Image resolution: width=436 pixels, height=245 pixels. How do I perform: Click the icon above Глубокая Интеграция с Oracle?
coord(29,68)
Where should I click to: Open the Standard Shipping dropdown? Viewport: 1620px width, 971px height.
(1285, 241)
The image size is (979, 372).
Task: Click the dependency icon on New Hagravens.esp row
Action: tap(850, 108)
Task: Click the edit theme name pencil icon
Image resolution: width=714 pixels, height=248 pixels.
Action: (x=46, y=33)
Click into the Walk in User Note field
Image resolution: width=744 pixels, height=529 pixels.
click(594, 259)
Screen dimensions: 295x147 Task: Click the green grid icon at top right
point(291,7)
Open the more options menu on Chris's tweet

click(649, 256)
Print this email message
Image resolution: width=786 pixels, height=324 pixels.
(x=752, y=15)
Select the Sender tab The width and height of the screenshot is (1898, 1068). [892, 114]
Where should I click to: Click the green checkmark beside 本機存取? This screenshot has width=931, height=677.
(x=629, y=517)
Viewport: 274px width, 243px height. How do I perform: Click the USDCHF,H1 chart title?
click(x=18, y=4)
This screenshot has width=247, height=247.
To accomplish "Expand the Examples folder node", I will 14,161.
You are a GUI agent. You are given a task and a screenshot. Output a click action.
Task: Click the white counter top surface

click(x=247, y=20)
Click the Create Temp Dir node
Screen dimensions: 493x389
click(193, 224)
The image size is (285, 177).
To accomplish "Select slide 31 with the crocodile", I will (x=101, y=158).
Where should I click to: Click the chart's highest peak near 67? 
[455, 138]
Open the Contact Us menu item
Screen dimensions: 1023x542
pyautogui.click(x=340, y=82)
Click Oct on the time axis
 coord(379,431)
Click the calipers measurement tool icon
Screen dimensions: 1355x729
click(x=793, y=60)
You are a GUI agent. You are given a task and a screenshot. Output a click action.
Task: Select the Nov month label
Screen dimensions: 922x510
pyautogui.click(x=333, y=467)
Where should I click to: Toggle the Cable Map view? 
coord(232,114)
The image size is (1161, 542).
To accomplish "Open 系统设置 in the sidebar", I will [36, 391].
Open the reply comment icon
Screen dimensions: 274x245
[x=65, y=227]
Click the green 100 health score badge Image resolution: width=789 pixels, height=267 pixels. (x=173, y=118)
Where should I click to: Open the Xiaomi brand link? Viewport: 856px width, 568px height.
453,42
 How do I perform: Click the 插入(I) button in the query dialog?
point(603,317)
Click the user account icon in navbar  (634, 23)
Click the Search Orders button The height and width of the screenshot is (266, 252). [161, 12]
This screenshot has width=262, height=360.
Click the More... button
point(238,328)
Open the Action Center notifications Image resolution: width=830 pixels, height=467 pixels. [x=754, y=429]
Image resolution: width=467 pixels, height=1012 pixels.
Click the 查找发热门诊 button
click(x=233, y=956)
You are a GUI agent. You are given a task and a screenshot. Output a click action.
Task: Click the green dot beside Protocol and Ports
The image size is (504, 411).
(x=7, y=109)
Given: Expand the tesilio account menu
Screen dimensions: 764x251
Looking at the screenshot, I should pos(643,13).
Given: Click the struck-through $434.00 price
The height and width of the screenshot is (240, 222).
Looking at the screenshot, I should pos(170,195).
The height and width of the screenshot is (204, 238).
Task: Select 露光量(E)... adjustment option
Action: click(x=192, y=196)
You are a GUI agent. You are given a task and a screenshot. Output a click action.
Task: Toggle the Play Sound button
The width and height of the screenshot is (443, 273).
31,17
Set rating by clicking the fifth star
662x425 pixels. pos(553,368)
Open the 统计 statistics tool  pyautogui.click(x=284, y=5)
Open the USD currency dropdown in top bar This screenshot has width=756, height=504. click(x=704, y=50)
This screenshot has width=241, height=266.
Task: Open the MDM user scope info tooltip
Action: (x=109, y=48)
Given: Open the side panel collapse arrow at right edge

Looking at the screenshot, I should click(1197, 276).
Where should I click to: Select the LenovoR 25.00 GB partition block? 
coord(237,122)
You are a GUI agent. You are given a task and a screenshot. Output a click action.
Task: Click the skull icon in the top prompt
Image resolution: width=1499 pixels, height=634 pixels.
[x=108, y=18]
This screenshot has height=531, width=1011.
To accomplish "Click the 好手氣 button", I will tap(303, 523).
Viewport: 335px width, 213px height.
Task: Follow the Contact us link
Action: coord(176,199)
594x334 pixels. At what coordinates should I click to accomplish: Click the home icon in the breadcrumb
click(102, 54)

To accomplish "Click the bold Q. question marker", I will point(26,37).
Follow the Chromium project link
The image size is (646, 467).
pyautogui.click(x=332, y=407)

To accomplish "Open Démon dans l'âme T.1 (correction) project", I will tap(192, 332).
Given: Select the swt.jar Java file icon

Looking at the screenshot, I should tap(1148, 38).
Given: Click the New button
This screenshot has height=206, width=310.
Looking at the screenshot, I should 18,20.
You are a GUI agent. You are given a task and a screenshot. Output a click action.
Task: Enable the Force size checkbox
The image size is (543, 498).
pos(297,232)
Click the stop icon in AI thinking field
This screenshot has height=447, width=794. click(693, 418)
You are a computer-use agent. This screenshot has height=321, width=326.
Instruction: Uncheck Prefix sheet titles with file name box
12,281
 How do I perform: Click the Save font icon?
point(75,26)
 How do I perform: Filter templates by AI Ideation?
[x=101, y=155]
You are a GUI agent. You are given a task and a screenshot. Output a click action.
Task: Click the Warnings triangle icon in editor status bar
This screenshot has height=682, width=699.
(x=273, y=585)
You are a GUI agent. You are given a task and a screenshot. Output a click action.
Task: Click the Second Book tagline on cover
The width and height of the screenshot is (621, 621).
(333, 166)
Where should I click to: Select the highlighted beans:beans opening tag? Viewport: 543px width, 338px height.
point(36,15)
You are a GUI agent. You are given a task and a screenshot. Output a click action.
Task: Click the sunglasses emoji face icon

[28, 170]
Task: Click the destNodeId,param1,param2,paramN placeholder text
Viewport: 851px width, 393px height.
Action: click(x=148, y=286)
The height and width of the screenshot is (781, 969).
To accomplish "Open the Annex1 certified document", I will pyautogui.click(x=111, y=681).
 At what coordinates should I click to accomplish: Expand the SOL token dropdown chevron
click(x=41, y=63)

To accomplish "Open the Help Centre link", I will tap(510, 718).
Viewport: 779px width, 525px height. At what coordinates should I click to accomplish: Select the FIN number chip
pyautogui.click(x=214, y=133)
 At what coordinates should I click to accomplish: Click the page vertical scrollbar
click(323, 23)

Work required> Retype each record in full, please.

Result of the exercise>
Image resolution: width=436 pixels, height=245 pixels. How do I perform: Click the icon above Глубокая Интеграция с Oracle?
coord(29,68)
Where should I click to: Open the Standard Shipping dropdown? Viewport: 1620px width, 971px height.
(1285, 241)
The image size is (979, 372).
Task: Click the dependency icon on New Hagravens.esp row
Action: tap(850, 108)
Task: Click the edit theme name pencil icon
Image resolution: width=714 pixels, height=248 pixels.
Action: (x=46, y=33)
Click into the Walk in User Note field
Image resolution: width=744 pixels, height=529 pixels.
click(594, 259)
Screen dimensions: 295x147 Task: Click the green grid icon at top right
point(291,7)
Open the more options menu on Chris's tweet

click(649, 256)
Print this email message
Image resolution: width=786 pixels, height=324 pixels.
(x=752, y=15)
Select the Sender tab The width and height of the screenshot is (1898, 1068). [892, 114]
Where should I click to: Click the green checkmark beside 本機存取? This screenshot has width=931, height=677.
(x=629, y=517)
Viewport: 274px width, 243px height. How do I perform: Click the USDCHF,H1 chart title?
click(x=18, y=4)
This screenshot has width=247, height=247.
To accomplish "Expand the Examples folder node", I will 14,161.
You are a GUI agent. You are given a task and a screenshot. Output a click action.
Task: Click the white counter top surface

click(x=247, y=20)
Click the Create Temp Dir node
Screen dimensions: 493x389
click(193, 224)
The image size is (285, 177).
To accomplish "Select slide 31 with the crocodile", I will (x=101, y=158).
Where should I click to: Click the chart's highest peak near 67? 
[455, 138]
Open the Contact Us menu item
Screen dimensions: 1023x542
pyautogui.click(x=340, y=82)
Click Oct on the time axis
 coord(379,431)
Click the calipers measurement tool icon
Screen dimensions: 1355x729
click(x=793, y=60)
You are a GUI agent. You are given a task and a screenshot. Output a click action.
Task: Select the Nov month label
Screen dimensions: 922x510
pyautogui.click(x=333, y=467)
Where should I click to: Toggle the Cable Map view? 
coord(232,114)
The image size is (1161, 542).
To accomplish "Open 系统设置 in the sidebar", I will [36, 391].
Open the reply comment icon
Screen dimensions: 274x245
[x=65, y=227]
Click the green 100 health score badge Image resolution: width=789 pixels, height=267 pixels. (x=173, y=118)
Where should I click to: Open the Xiaomi brand link? Viewport: 856px width, 568px height.
453,42
 How do I perform: Click the 插入(I) button in the query dialog?
point(603,317)
Click the user account icon in navbar  (634, 23)
Click the Search Orders button The height and width of the screenshot is (266, 252). [161, 12]
This screenshot has width=262, height=360.
Click the More... button
point(238,328)
Open the Action Center notifications Image resolution: width=830 pixels, height=467 pixels. [x=754, y=429]
Image resolution: width=467 pixels, height=1012 pixels.
Click the 查找发热门诊 button
click(x=233, y=956)
You are a GUI agent. You are given a task and a screenshot. Output a click action.
Task: Click the green dot beside Protocol and Ports
The image size is (504, 411).
(x=7, y=109)
Given: Expand the tesilio account menu
Screen dimensions: 764x251
Looking at the screenshot, I should pos(643,13).
Given: Click the struck-through $434.00 price
The height and width of the screenshot is (240, 222).
Looking at the screenshot, I should pos(170,195).
The height and width of the screenshot is (204, 238).
Task: Select 露光量(E)... adjustment option
Action: click(x=192, y=196)
You are a GUI agent. You are given a task and a screenshot. Output a click action.
Task: Toggle the Play Sound button
The width and height of the screenshot is (443, 273).
31,17
Set rating by clicking the fifth star
662x425 pixels. pos(553,368)
Open the 统计 statistics tool  pyautogui.click(x=284, y=5)
Open the USD currency dropdown in top bar This screenshot has width=756, height=504. click(x=704, y=50)
This screenshot has width=241, height=266.
Task: Open the MDM user scope info tooltip
Action: (x=109, y=48)
Given: Open the side panel collapse arrow at right edge

Looking at the screenshot, I should click(1197, 276).
Where should I click to: Select the LenovoR 25.00 GB partition block? 
coord(237,122)
You are a GUI agent. You are given a task and a screenshot. Output a click action.
Task: Click the skull icon in the top prompt
Image resolution: width=1499 pixels, height=634 pixels.
[x=108, y=18]
This screenshot has height=531, width=1011.
To accomplish "Click the 好手氣 button", I will tap(303, 523).
Viewport: 335px width, 213px height.
Task: Follow the Contact us link
Action: coord(176,199)
594x334 pixels. At what coordinates should I click to accomplish: Click the home icon in the breadcrumb
click(102, 54)

To accomplish "Click the bold Q. question marker", I will point(26,37).
Follow the Chromium project link
The image size is (646, 467).
pyautogui.click(x=332, y=407)

To accomplish "Open Démon dans l'âme T.1 (correction) project", I will tap(192, 332).
Given: Select the swt.jar Java file icon

Looking at the screenshot, I should tap(1148, 38).
Given: Click the New button
This screenshot has height=206, width=310.
Looking at the screenshot, I should 18,20.
You are a GUI agent. You are given a task and a screenshot. Output a click action.
Task: Enable the Force size checkbox
The image size is (543, 498).
pos(297,232)
Click the stop icon in AI thinking field
This screenshot has height=447, width=794. click(693, 418)
You are a computer-use agent. This screenshot has height=321, width=326.
Instruction: Uncheck Prefix sheet titles with file name box
12,281
 How do I perform: Click the Save font icon?
point(75,26)
 How do I perform: Filter templates by AI Ideation?
[x=101, y=155]
You are a GUI agent. You are given a task and a screenshot. Output a click action.
Task: Click the Warnings triangle icon in editor status bar
This screenshot has height=682, width=699.
(x=273, y=585)
You are a GUI agent. You are given a task and a screenshot. Output a click action.
Task: Click the Second Book tagline on cover
The width and height of the screenshot is (621, 621).
(333, 166)
Where should I click to: Select the highlighted beans:beans opening tag? Viewport: 543px width, 338px height.
point(36,15)
You are a GUI agent. You are given a task and a screenshot. Output a click action.
Task: Click the sunglasses emoji face icon

[28, 170]
Task: Click the destNodeId,param1,param2,paramN placeholder text
Viewport: 851px width, 393px height.
Action: click(x=148, y=286)
The height and width of the screenshot is (781, 969).
To accomplish "Open the Annex1 certified document", I will pyautogui.click(x=111, y=681).
 At what coordinates should I click to accomplish: Expand the SOL token dropdown chevron
click(x=41, y=63)

To accomplish "Open the Help Centre link", I will tap(510, 718).
Viewport: 779px width, 525px height. At what coordinates should I click to accomplish: Select the FIN number chip
pyautogui.click(x=214, y=133)
 At what coordinates should I click to accomplish: Click the page vertical scrollbar
click(323, 23)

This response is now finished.